Directions for this task: Pick out every line in the entries below that contains the string "chevron" and copy each one. Case counts.

Dataset entries:
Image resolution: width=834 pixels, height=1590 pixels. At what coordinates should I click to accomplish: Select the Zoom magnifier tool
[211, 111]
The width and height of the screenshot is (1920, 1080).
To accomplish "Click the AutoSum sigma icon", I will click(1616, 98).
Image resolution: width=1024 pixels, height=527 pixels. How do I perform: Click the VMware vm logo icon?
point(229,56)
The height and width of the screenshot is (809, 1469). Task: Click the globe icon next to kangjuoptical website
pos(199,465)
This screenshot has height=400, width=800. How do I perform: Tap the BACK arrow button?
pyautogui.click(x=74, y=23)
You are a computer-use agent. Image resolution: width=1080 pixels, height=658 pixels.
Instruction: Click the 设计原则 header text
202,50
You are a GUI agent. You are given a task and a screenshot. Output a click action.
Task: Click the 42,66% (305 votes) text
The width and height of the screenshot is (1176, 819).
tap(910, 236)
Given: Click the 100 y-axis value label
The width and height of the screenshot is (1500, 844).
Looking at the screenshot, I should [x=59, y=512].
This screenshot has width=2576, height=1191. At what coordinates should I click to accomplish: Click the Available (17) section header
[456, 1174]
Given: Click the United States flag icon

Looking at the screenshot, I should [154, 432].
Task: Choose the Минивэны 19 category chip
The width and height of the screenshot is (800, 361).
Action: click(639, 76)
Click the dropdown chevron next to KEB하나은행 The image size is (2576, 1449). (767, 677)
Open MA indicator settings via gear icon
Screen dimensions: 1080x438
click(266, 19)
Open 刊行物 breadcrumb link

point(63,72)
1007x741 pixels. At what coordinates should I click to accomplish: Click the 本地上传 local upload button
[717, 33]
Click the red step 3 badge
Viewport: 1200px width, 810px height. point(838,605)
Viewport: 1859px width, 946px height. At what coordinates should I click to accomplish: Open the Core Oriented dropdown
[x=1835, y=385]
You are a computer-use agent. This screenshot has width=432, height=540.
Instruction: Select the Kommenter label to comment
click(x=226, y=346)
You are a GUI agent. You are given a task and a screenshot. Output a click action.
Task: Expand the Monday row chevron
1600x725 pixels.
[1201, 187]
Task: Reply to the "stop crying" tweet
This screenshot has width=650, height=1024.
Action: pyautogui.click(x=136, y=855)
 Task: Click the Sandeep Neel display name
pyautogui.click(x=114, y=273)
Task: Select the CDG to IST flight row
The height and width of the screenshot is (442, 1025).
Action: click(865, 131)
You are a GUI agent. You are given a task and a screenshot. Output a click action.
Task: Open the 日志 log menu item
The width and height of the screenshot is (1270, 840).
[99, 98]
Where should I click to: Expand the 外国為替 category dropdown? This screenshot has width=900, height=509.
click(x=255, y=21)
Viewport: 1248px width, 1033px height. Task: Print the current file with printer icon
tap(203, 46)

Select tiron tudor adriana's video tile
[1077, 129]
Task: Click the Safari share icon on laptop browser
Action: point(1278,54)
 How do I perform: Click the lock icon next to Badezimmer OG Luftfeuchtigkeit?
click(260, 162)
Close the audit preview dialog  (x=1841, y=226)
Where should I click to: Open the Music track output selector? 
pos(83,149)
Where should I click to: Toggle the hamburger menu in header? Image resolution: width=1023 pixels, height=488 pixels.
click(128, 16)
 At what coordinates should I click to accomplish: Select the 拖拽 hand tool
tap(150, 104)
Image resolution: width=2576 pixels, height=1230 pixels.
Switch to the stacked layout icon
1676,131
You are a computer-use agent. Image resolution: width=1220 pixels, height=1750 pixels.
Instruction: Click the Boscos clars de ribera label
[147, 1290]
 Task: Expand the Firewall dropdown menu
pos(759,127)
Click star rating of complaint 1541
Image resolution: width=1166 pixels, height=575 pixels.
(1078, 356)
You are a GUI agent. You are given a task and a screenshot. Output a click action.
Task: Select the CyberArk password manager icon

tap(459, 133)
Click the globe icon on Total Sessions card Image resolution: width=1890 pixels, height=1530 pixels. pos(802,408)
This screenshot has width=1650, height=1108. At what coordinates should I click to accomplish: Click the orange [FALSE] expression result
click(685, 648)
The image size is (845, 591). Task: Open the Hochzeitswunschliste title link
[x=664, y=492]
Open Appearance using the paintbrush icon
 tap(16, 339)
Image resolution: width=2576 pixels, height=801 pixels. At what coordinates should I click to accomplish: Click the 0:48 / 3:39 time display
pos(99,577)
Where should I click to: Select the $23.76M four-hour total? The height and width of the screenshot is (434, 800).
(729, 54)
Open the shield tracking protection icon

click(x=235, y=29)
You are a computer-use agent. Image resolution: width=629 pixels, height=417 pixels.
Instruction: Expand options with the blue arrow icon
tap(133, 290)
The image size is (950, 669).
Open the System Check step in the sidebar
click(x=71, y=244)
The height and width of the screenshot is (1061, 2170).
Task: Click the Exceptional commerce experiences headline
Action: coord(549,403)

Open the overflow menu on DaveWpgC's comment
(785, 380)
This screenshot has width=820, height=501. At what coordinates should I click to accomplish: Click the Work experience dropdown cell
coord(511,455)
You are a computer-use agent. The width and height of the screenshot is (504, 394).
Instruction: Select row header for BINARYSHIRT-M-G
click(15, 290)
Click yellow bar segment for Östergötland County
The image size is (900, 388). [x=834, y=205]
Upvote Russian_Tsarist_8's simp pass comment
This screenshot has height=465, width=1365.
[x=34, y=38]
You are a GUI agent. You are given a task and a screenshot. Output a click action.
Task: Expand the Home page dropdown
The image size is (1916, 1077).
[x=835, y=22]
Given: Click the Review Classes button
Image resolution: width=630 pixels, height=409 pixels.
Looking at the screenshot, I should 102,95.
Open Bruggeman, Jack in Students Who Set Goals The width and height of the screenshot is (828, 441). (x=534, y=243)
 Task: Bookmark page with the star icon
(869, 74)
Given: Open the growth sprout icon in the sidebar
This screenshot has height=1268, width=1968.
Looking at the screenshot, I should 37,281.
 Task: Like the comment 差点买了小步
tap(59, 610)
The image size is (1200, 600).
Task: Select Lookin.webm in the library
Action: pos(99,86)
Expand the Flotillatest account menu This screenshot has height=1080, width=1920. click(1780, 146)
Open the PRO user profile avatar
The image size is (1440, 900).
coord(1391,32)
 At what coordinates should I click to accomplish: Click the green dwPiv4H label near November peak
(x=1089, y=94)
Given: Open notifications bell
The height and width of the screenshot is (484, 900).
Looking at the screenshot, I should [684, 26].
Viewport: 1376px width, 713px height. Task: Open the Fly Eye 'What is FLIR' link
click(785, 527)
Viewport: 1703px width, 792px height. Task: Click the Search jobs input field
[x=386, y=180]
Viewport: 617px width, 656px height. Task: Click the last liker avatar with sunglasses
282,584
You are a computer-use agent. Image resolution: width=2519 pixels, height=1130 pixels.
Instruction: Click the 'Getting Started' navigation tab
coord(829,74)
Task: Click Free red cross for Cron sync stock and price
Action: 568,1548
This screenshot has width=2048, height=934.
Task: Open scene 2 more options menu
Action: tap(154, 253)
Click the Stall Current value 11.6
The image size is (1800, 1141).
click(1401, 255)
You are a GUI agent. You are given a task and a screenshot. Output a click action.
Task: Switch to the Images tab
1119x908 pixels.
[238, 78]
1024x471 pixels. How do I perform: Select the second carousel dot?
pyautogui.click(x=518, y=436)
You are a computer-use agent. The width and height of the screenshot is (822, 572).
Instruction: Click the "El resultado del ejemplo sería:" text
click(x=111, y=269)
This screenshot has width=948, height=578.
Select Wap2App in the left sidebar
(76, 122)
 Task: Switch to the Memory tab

Result below:
Click the dropdown chevron next to KEB하나은행 The image size is (2576, 1449). (767, 677)
Task: Expand the Monday row chevron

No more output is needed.